A mi la libertad me obliga a ser consecuente. Es decir, que lo que piense se asemeje a lo que diga y a lo que haga, casi siempre políticamente incorrecto.

Ser consecuentes

El llegar a nuestra edad tiene sus ventajas e inconvenientes. Estos últimos son tantos que es preferible obviarlos. Hablemos de las ventajas, entre todas, –que son muchas-, destaca la de no tener prevenciones ni prejuicios cara al futuro profesional o personal. Cuando se tienen los deberes hechos, se adquieren unas cuotas de libertad que, mientras se tiene un futuro a plazo medio -o largo- por delante, no están a nuestro alcance. El miedo a decir la verdad –sin acritud-, o disentir del otro –sin dogmatismos-, desaparece por completo cuando solo tienes que dar cuentas a tu conciencia y, como mucho, a tu familia.

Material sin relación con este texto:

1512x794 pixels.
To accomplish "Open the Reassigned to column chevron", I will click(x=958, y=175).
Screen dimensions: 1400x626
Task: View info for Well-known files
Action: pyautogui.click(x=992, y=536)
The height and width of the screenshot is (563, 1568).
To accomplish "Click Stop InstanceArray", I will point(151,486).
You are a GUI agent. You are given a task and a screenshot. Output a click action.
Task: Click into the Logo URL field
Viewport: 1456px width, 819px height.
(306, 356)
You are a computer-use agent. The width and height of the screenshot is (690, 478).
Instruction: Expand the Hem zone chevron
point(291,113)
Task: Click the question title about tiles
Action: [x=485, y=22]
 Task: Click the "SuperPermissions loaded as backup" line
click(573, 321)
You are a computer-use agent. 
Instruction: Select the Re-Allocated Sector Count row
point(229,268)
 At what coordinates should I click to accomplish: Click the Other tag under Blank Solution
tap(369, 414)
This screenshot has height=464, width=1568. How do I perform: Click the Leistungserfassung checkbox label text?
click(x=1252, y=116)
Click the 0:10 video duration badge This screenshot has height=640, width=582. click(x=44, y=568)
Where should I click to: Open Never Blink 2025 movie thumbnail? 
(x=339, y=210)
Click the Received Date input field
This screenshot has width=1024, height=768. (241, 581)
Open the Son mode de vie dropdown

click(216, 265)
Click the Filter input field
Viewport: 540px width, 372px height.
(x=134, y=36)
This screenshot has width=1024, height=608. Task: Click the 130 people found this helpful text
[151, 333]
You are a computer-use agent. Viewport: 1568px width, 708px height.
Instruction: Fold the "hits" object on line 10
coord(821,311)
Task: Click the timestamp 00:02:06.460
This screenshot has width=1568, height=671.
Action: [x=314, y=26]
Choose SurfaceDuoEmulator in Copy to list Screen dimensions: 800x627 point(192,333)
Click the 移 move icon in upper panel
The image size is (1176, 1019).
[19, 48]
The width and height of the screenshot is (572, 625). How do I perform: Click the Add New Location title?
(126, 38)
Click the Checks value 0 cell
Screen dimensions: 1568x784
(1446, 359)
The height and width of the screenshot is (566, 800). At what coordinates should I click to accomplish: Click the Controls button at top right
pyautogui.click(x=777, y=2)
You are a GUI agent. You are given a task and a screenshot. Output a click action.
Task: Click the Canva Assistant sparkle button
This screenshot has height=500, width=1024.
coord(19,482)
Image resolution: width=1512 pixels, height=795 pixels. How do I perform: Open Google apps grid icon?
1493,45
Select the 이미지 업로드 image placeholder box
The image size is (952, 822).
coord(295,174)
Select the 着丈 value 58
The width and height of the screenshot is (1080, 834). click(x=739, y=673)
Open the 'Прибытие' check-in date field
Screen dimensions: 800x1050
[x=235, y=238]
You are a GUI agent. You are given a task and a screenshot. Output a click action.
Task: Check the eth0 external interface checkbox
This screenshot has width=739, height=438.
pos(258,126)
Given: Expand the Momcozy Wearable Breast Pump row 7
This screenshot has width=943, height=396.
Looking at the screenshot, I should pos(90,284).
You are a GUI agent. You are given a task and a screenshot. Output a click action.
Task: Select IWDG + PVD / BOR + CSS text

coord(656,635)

Este preámbulo viene a cuento de las circunstancias que te rodean al moverte dentro de la sociedad, máxime siendo periodista y ejerciendo como tal. Se plantea entonces la necesidad de andar, a veces, entre dos aguas. Sobre todo, si no puedes renunciar a una compensación económica que te permita vivir. Esa es la cruz de muchos compañeros que han de seguir los dictados de quien le paga. Cuando no dependes de ese salario, puedes tomar la actitud de ser fiel a la verdad y a tus creencias –siempre que estén bien fundamentadas-, así como a renunciar a entrar en juegos “florales” que te quitan la paz. Esto trae consigo situaciones en las que tienes que decidir entre dormir en paz o tragar bilis.

Lo que digo del periodismo es aplicable a cualquier otra profesión. Cuando ya no tienes que cumplir un rol dentro de una estructura, puede que tu cuerpo no esté en la mejor forma, pero tu mente y tu corazón vuelan libres. Decía Ghandi: “No hay camino hacia la libertad, la libertad es el camino”. A mi la libertad me obliga a ser consecuente. Es decir,  que lo que piense se asemeje a lo que diga y a lo que haga, casi siempre políticamente incorrecto. San Juan nos dice en su Evangelio unas palabras de Jesús que, como todas, son un canto a la libertad y a la naturalidad: "y conoceréis la verdad, y la verdad os hará libres”. En esas estamos. De algo tiene que servir ser mayor.